Determination of φ and χ1 Angles in Proteins from 13C−13C Three-Bond J Couplings Measured by Three-Dimensional Heteronuclear NMR. How Planar Is the Peptide Bond?

Abstract

A new pulse scheme, HN(CO)C, is described for simultaneous measurement of three-bond 3JC‘Cβ and 3JC‘Cγ couplings in proteins uniformly enriched with 13C and 15N. The experiment is demonstrated for human ubiquitin and apo-calmodulin, which have rotational correlation times of 4 and 8 ns, respectively. A Karplus relation, 3JC‘Cβ = 1.59 cos2(φ − 120°) − 0.67 cos(φ − 120°) + 0.27 Hz, is obtained by correlating the ubiquitin 3JC‘Cβ values with backbone φ angles from its crystal structure.

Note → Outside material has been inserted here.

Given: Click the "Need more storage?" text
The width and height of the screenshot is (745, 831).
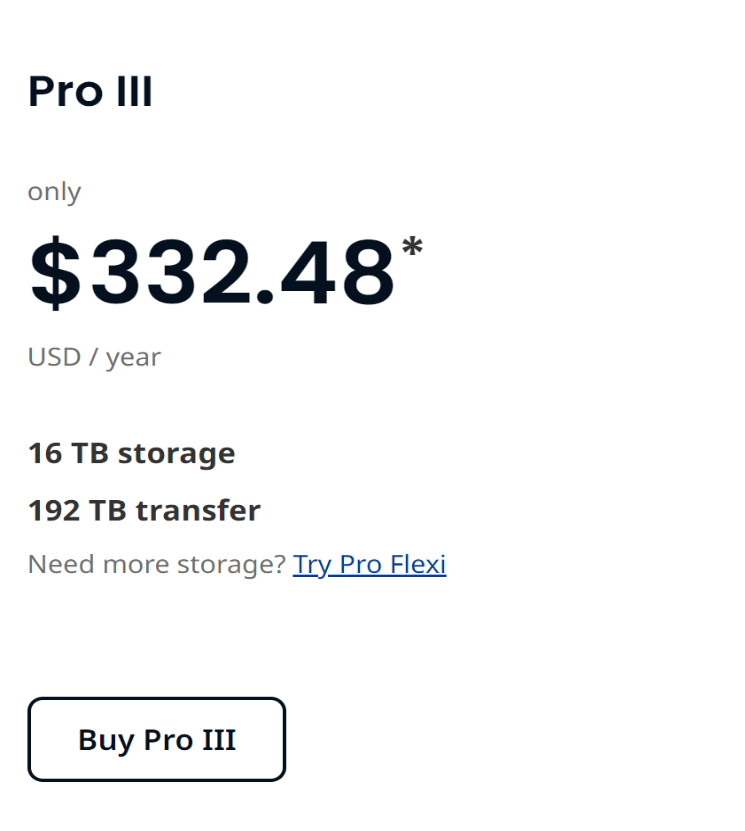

Using these crystal structure φ angles, the root-mean-square difference (rmsd) between experimental 3JC‘Cβ values and those predicted from the Karplus relation is 0.24 Hz. When using φ angles derived from 3JHNHα, 3JHNCβ, 3JHNC‘, 3JHαC‘, and 3JC‘C‘, this rmsd decreases to 0.17 Hz. Peptide backbone φ angles can be derived from J couplings between either C‘i-1 or HNi and the three Cαi substituents, C‘i, Cβi, Hαi. For 45 residues in ubiquitin all six couplings have been measured, and the φ angles derived for these residues from couplings involving HNi agree to within experimental error (rmsd = 7.7°) with φ angles derived from the three J couplings to C‘i-1. This confirms that, on average, the angle between the C‘i-1− Ni − Cαi and HNi− Ni − Cαi planes is considerably less than 7.7° and excludes the possibility of large deviations from peptide bond planarity in α-helices. Intraresidue 3JC‘Cγ couplings for aliphatic residues are found to range from 0.7 Hz for a gauche conformation to ca. 4 Hz for a trans conformation.